Her birey, tıpkı Karadeniz’in dalgaları gibi, öğrenirken hem çevreyle mücadele eder hem de ondan güç alır. Öğrenme, köklerle diyalog kurmaktır.
Peki biz, kendi öğrenme süreçlerimizde köklerimizle ne kadar bağ kuruyoruz?
Bilgiyi yalnızca ezberliyor muyuz, yoksa yaşantılarımızla yoğuruyor muyuz?
Sosyo-Kültürel Teori: Toplumdan Öğrenmek
Lev Vygotsky’nin sosyo-kültürel öğrenme teorisi, bireyin öğrenmesinin toplumsal etkileşimle şekillendiğini söyler.
Bir köyde büyüyen çocuk, yalnızca ailesinden değil; komşusundan, ustasından, doğadan ve gelenekten öğrenir.
Güneysu gibi topluluk bilincinin güçlü olduğu yerlerde eğitim, formal olmaktan çıkar; yaşamın içsel ritmine dönüşür.
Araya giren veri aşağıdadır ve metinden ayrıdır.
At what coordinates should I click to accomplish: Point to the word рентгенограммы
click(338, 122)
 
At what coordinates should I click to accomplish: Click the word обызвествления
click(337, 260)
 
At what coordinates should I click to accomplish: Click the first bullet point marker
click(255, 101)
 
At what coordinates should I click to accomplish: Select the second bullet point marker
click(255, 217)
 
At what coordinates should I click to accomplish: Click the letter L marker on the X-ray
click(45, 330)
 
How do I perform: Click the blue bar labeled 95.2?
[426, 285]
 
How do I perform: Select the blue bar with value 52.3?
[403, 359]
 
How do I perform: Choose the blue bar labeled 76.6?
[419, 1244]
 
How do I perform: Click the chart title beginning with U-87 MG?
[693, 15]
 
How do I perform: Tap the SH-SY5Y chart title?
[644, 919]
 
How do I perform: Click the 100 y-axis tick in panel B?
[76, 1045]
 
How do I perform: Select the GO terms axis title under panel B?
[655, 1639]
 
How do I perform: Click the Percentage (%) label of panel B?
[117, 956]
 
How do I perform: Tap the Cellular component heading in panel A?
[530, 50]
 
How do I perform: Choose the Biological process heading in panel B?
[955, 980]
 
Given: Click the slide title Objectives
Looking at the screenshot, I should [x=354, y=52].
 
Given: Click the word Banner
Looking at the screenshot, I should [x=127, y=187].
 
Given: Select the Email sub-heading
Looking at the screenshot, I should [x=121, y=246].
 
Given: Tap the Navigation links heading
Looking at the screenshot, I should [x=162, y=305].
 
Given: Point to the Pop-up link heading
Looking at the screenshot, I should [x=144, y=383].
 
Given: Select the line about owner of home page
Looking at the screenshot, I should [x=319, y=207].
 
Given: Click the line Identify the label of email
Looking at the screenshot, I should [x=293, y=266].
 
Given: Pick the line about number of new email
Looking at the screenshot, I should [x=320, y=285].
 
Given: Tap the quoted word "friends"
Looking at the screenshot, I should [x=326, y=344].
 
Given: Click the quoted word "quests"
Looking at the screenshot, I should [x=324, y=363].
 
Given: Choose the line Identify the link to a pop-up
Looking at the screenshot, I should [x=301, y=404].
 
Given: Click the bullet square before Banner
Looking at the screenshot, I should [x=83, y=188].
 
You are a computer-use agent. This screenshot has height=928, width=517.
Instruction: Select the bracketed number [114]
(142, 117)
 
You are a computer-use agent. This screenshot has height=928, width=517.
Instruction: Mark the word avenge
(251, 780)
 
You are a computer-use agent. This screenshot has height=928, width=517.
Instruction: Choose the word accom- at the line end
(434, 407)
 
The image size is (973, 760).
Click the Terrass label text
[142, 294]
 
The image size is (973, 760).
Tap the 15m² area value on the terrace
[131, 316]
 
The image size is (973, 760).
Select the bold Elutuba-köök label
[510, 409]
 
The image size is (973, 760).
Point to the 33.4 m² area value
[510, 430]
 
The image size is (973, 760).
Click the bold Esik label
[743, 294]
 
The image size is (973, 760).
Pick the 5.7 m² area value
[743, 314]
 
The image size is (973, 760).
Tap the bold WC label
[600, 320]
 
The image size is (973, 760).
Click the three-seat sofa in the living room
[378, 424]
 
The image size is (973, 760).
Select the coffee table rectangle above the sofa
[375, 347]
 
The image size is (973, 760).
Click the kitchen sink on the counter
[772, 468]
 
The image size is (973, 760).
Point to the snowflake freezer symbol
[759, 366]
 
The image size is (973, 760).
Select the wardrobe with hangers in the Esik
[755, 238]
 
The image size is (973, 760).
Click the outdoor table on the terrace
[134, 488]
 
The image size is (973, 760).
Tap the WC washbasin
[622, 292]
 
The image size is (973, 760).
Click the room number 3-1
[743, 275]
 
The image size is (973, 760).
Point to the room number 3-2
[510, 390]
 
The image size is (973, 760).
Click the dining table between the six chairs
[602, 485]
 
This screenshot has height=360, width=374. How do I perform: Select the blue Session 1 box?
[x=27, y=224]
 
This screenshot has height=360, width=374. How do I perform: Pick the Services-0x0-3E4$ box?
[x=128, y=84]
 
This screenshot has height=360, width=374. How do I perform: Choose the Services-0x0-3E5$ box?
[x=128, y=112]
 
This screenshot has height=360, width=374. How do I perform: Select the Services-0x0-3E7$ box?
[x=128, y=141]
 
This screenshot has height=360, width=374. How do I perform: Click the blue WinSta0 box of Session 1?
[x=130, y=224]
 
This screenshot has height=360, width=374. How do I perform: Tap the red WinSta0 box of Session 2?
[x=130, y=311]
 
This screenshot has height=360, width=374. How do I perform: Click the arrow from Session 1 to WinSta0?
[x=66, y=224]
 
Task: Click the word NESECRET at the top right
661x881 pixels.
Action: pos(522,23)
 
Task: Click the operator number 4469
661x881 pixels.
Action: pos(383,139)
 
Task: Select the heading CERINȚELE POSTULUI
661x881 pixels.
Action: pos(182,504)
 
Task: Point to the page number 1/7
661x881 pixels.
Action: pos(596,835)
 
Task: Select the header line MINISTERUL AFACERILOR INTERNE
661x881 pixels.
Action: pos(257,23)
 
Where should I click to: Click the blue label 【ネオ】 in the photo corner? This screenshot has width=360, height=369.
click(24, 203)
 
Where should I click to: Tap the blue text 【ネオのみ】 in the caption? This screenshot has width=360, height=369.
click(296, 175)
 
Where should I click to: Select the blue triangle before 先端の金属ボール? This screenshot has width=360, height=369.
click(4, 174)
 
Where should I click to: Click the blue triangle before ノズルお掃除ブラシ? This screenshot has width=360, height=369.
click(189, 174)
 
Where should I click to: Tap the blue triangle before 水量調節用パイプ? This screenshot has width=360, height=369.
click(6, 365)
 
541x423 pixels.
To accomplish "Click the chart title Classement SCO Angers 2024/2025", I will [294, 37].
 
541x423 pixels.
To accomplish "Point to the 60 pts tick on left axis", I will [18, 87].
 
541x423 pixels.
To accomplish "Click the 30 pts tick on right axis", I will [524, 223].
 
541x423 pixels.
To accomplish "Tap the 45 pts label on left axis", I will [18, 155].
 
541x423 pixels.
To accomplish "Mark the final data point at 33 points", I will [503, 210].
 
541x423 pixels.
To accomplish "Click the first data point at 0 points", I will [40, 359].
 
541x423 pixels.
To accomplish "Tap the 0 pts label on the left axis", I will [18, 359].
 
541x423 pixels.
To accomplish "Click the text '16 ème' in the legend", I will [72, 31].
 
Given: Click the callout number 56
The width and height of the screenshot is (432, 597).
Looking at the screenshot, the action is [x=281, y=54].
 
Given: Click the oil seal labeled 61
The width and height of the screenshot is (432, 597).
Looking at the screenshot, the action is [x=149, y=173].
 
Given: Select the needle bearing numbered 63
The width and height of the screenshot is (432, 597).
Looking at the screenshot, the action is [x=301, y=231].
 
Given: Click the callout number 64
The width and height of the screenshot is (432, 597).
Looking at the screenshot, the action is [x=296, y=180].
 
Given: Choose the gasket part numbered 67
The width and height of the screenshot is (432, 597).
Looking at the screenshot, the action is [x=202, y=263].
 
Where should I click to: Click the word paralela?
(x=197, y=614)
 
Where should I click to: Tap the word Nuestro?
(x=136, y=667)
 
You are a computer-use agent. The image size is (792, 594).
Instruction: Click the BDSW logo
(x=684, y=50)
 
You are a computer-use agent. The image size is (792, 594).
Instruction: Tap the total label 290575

Erdoğan’ın ailesinin geldiği bu çevrede, bilgi kuşaktan kuşağa aktarılırken bir “toplumsal öğrenme ağı” oluşur.
Bu da bireyin sosyo-duygusal gelişimini destekler — tıpkı bir öğrencinin sınıfta akranlarıyla öğrenmesi gibi.
Bu noktada şu soru önemlidir: “Öğrenme yalnızca öğretmenle mi olur, yoksa toplum da bir öğretmen midir?”
Cevap açıktır: Öğrenme, insanın diğer insanlarla kurduğu ilişki kadar geniştir.
Kültürel Öğrenme: Kimlik ve Değer Aktarımı
Bir köyün ya da mahallenin öğrettikleri, okul kitaplarına sığmaz.
Güneysu’nun yeşil tepeleri, azimli insanları ve güçlü aile bağları, bir kültürel öğrenme alanıdır.
Burada birey, yalnızca bilgi değil, değer de öğrenir: çalışkanlık, sadakat, dayanışma, inanç.
Bu değerler, bireyin yaşam boyu öğrenme motivasyonunu besler.
Kültür, eğitimin görünmez müfredatıdır.
Her insan, kendi kültürel kökeninden bir öğrenme modeli taşır.
Kimi sözle, kimi davranışla, kimi sessizlikle öğretir.
Peki siz, kendi köklerinizden hangi değeri öğrendiniz?
Bugün yaşamınızı yönlendiren öğrenmelerin kaçı okuldan, kaçı evinizin duvarlarından geldi?
Sonuç: Köklerden Geleceğe – Öğrenmenin Sonsuz Döngüsü
Recep Tayyip Erdoğan’ın köyü neresi?
Evet, Rize’nin Güneysu ilçesi — ama bu yanıtın ötesinde bir anlam vardır.
Bu köy, bireyin kimliğini, öğrenme tarzını ve değer dünyasını şekillendiren bir metafordur.
Her insan, kendi köyünden öğrenir: kimi sabrı, kimi azmi, kimi inancı. Öğrenme, kökenle başlayan ama sınır tanımayan bir süreçtir.
Ve belki de en derin soru şudur: “Siz kendi köyünüzden ne öğrendiniz?”
Cevap ne olursa olsun, her öğrenme serüveni bir kökten filizlenir — tıpkı Güneysu’nun yeşil vadilerinde açan bir çiçek gibi.